- _RECORDS TO USE_
□ □ □
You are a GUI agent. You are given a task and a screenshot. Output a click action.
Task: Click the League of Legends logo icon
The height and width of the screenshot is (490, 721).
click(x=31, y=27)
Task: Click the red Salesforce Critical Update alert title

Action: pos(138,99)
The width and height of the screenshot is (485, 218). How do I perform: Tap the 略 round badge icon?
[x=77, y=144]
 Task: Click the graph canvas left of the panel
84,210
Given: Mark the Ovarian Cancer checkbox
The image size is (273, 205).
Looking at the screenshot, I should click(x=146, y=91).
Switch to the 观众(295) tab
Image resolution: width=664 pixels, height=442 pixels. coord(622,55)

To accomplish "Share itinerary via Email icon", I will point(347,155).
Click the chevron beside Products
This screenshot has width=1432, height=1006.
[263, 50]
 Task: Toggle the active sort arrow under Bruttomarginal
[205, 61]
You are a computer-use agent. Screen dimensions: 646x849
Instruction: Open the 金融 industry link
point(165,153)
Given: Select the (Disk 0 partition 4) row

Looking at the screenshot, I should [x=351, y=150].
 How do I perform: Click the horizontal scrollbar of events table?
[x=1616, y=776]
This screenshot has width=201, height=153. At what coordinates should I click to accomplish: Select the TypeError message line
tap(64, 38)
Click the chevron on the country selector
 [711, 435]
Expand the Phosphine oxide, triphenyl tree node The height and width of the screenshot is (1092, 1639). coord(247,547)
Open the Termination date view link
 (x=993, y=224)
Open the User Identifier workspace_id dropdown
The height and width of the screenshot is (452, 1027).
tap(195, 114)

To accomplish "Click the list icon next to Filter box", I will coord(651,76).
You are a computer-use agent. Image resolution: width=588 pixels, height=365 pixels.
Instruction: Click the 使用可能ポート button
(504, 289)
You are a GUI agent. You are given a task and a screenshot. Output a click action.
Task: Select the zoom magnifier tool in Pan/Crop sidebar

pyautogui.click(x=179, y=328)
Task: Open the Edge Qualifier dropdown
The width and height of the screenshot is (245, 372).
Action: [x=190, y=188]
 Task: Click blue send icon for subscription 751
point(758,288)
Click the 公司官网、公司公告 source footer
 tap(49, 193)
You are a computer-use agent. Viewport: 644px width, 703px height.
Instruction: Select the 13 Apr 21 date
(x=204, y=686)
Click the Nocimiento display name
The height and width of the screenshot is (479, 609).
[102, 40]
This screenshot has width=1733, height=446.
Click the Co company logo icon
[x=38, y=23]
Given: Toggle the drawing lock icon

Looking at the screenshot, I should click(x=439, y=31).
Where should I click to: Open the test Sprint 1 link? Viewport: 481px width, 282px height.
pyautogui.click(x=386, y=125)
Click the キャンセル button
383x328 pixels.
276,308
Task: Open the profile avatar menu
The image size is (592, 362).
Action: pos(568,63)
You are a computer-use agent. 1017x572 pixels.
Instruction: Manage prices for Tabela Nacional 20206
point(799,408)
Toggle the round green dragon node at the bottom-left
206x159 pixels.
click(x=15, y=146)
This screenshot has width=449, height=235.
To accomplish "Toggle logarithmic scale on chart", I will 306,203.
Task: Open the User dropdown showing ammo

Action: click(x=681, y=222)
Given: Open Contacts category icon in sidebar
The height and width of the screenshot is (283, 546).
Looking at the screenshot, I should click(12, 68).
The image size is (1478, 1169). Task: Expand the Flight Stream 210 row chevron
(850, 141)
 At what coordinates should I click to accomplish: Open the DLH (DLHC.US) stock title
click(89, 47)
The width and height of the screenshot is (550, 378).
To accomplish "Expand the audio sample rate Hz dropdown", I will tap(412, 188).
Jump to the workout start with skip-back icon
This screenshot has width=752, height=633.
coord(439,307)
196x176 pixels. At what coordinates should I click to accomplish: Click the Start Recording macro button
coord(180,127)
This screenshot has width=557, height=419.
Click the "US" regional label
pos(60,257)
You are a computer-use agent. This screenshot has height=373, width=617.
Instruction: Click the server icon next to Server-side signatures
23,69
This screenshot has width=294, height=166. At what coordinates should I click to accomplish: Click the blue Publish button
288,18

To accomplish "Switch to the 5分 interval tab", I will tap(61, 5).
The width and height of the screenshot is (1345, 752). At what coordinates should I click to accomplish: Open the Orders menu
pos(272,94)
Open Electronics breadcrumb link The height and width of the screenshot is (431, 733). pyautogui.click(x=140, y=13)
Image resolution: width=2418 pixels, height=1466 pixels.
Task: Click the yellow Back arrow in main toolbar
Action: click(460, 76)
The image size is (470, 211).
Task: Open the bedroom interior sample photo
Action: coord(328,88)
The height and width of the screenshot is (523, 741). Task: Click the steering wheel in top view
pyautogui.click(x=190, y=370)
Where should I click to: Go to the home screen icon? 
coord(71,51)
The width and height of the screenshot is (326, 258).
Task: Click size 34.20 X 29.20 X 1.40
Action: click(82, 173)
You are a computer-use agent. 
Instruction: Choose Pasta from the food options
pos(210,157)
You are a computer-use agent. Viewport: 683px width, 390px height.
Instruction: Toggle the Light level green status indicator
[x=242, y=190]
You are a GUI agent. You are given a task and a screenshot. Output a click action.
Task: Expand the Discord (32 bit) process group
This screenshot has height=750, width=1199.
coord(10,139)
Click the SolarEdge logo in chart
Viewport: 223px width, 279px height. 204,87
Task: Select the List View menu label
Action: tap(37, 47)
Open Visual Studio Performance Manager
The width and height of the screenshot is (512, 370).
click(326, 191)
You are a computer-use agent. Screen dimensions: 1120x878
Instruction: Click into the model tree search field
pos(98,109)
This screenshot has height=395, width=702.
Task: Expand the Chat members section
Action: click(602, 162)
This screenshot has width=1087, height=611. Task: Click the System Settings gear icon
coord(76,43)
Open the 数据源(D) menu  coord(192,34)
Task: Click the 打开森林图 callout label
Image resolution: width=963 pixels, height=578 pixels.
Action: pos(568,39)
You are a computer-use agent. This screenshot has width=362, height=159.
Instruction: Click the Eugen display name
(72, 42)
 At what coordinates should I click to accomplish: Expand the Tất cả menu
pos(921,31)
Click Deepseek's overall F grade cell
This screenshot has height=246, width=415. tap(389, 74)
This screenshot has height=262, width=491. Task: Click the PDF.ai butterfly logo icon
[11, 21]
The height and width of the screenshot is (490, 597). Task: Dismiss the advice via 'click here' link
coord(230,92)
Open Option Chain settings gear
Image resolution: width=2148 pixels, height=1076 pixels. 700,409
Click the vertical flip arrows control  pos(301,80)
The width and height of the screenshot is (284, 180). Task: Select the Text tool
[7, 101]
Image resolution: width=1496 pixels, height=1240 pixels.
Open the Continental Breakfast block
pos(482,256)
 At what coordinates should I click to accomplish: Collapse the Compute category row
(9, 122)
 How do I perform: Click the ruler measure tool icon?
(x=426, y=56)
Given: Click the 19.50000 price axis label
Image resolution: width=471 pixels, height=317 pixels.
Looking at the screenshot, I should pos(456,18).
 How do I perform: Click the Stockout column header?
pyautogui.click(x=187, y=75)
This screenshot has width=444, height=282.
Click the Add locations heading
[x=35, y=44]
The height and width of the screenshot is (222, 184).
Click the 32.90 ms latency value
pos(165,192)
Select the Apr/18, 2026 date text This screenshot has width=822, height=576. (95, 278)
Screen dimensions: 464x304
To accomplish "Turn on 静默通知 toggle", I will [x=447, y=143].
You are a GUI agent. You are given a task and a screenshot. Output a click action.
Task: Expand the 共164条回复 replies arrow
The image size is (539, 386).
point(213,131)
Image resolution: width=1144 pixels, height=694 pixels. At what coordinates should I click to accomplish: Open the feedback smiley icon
□ □ □
- _GOAL_
Rewrite all of the material above, replacing "GUI agent" with "interface agent" wherever it occurs and leaving everything else unchanged.

- _SOLVED PROBLEM_
You are a interface agent. You are given a task and a screenshot. Output a click action.
Task: Click the League of Legends logo icon
The height and width of the screenshot is (490, 721).
click(x=31, y=27)
Task: Click the red Salesforce Critical Update alert title

Action: pos(138,99)
The width and height of the screenshot is (485, 218). How do I perform: Tap the 略 round badge icon?
[x=77, y=144]
 Task: Click the graph canvas left of the panel
84,210
Given: Mark the Ovarian Cancer checkbox
The image size is (273, 205).
Looking at the screenshot, I should click(x=146, y=91).
Switch to the 观众(295) tab
Image resolution: width=664 pixels, height=442 pixels. coord(622,55)

To accomplish "Share itinerary via Email icon", I will point(347,155).
Click the chevron beside Products
This screenshot has width=1432, height=1006.
[263, 50]
 Task: Toggle the active sort arrow under Bruttomarginal
[205, 61]
You are a computer-use agent. Screen dimensions: 646x849
Instruction: Open the 金融 industry link
point(165,153)
Given: Select the (Disk 0 partition 4) row

Looking at the screenshot, I should [x=351, y=150].
 How do I perform: Click the horizontal scrollbar of events table?
[x=1616, y=776]
This screenshot has width=201, height=153. At what coordinates should I click to accomplish: Select the TypeError message line
tap(64, 38)
Click the chevron on the country selector
 [711, 435]
Expand the Phosphine oxide, triphenyl tree node The height and width of the screenshot is (1092, 1639). coord(247,547)
Open the Termination date view link
 (x=993, y=224)
Open the User Identifier workspace_id dropdown
The height and width of the screenshot is (452, 1027).
tap(195, 114)

To accomplish "Click the list icon next to Filter box", I will coord(651,76).
You are a computer-use agent. Image resolution: width=588 pixels, height=365 pixels.
Instruction: Click the 使用可能ポート button
(504, 289)
You are a interface agent. You are given a task and a screenshot. Output a click action.
Task: Select the zoom magnifier tool in Pan/Crop sidebar

pyautogui.click(x=179, y=328)
Task: Open the Edge Qualifier dropdown
The width and height of the screenshot is (245, 372).
Action: [x=190, y=188]
 Task: Click blue send icon for subscription 751
point(758,288)
Click the 公司官网、公司公告 source footer
 tap(49, 193)
You are a computer-use agent. Viewport: 644px width, 703px height.
Instruction: Select the 13 Apr 21 date
(x=204, y=686)
Click the Nocimiento display name
The height and width of the screenshot is (479, 609).
[102, 40]
This screenshot has width=1733, height=446.
Click the Co company logo icon
[x=38, y=23]
Given: Toggle the drawing lock icon

Looking at the screenshot, I should click(x=439, y=31).
Where should I click to: Open the test Sprint 1 link? Viewport: 481px width, 282px height.
pyautogui.click(x=386, y=125)
Click the キャンセル button
383x328 pixels.
276,308
Task: Open the profile avatar menu
The image size is (592, 362).
Action: pos(568,63)
You are a computer-use agent. 1017x572 pixels.
Instruction: Manage prices for Tabela Nacional 20206
point(799,408)
Toggle the round green dragon node at the bottom-left
206x159 pixels.
click(x=15, y=146)
This screenshot has width=449, height=235.
To accomplish "Toggle logarithmic scale on chart", I will 306,203.
Task: Open the User dropdown showing ammo

Action: click(x=681, y=222)
Given: Open Contacts category icon in sidebar
The height and width of the screenshot is (283, 546).
Looking at the screenshot, I should click(12, 68).
The image size is (1478, 1169). Task: Expand the Flight Stream 210 row chevron
(850, 141)
 At what coordinates should I click to accomplish: Open the DLH (DLHC.US) stock title
click(89, 47)
The width and height of the screenshot is (550, 378).
To accomplish "Expand the audio sample rate Hz dropdown", I will tap(412, 188).
Jump to the workout start with skip-back icon
This screenshot has width=752, height=633.
coord(439,307)
196x176 pixels. At what coordinates should I click to accomplish: Click the Start Recording macro button
coord(180,127)
This screenshot has width=557, height=419.
Click the "US" regional label
pos(60,257)
You are a computer-use agent. This screenshot has height=373, width=617.
Instruction: Click the server icon next to Server-side signatures
23,69
This screenshot has width=294, height=166. At what coordinates should I click to accomplish: Click the blue Publish button
288,18

To accomplish "Switch to the 5分 interval tab", I will tap(61, 5).
The width and height of the screenshot is (1345, 752). At what coordinates should I click to accomplish: Open the Orders menu
pos(272,94)
Open Electronics breadcrumb link The height and width of the screenshot is (431, 733). pyautogui.click(x=140, y=13)
Image resolution: width=2418 pixels, height=1466 pixels.
Task: Click the yellow Back arrow in main toolbar
Action: click(460, 76)
The image size is (470, 211).
Task: Open the bedroom interior sample photo
Action: coord(328,88)
The height and width of the screenshot is (523, 741). Task: Click the steering wheel in top view
pyautogui.click(x=190, y=370)
Where should I click to: Go to the home screen icon? 
coord(71,51)
The width and height of the screenshot is (326, 258).
Task: Click size 34.20 X 29.20 X 1.40
Action: click(82, 173)
You are a computer-use agent. 
Instruction: Choose Pasta from the food options
pos(210,157)
You are a computer-use agent. Viewport: 683px width, 390px height.
Instruction: Toggle the Light level green status indicator
[x=242, y=190]
You are a interface agent. You are given a task and a screenshot. Output a click action.
Task: Expand the Discord (32 bit) process group
This screenshot has height=750, width=1199.
coord(10,139)
Click the SolarEdge logo in chart
Viewport: 223px width, 279px height. 204,87
Task: Select the List View menu label
Action: tap(37, 47)
Open Visual Studio Performance Manager
The width and height of the screenshot is (512, 370).
click(326, 191)
You are a computer-use agent. Screen dimensions: 1120x878
Instruction: Click into the model tree search field
pos(98,109)
This screenshot has height=395, width=702.
Task: Expand the Chat members section
Action: click(602, 162)
This screenshot has width=1087, height=611. Task: Click the System Settings gear icon
coord(76,43)
Open the 数据源(D) menu  coord(192,34)
Task: Click the 打开森林图 callout label
Image resolution: width=963 pixels, height=578 pixels.
Action: pos(568,39)
You are a computer-use agent. This screenshot has width=362, height=159.
Instruction: Click the Eugen display name
(72, 42)
 At what coordinates should I click to accomplish: Expand the Tất cả menu
pos(921,31)
Click Deepseek's overall F grade cell
This screenshot has height=246, width=415. tap(389, 74)
This screenshot has height=262, width=491. Task: Click the PDF.ai butterfly logo icon
[11, 21]
The height and width of the screenshot is (490, 597). Task: Dismiss the advice via 'click here' link
coord(230,92)
Open Option Chain settings gear
Image resolution: width=2148 pixels, height=1076 pixels. 700,409
Click the vertical flip arrows control  pos(301,80)
The width and height of the screenshot is (284, 180). Task: Select the Text tool
[7, 101]
Image resolution: width=1496 pixels, height=1240 pixels.
Open the Continental Breakfast block
pos(482,256)
 At what coordinates should I click to accomplish: Collapse the Compute category row
(9, 122)
 How do I perform: Click the ruler measure tool icon?
(x=426, y=56)
Given: Click the 19.50000 price axis label
Image resolution: width=471 pixels, height=317 pixels.
Looking at the screenshot, I should pos(456,18).
 How do I perform: Click the Stockout column header?
pyautogui.click(x=187, y=75)
This screenshot has width=444, height=282.
Click the Add locations heading
[x=35, y=44]
The height and width of the screenshot is (222, 184).
Click the 32.90 ms latency value
pos(165,192)
Select the Apr/18, 2026 date text This screenshot has width=822, height=576. (95, 278)
Screen dimensions: 464x304
To accomplish "Turn on 静默通知 toggle", I will [x=447, y=143].
You are a interface agent. You are given a task and a screenshot. Output a click action.
Task: Expand the 共164条回复 replies arrow
The image size is (539, 386).
point(213,131)
Image resolution: width=1144 pixels, height=694 pixels. At what coordinates should I click to accomplish: Open the feedback smiley icon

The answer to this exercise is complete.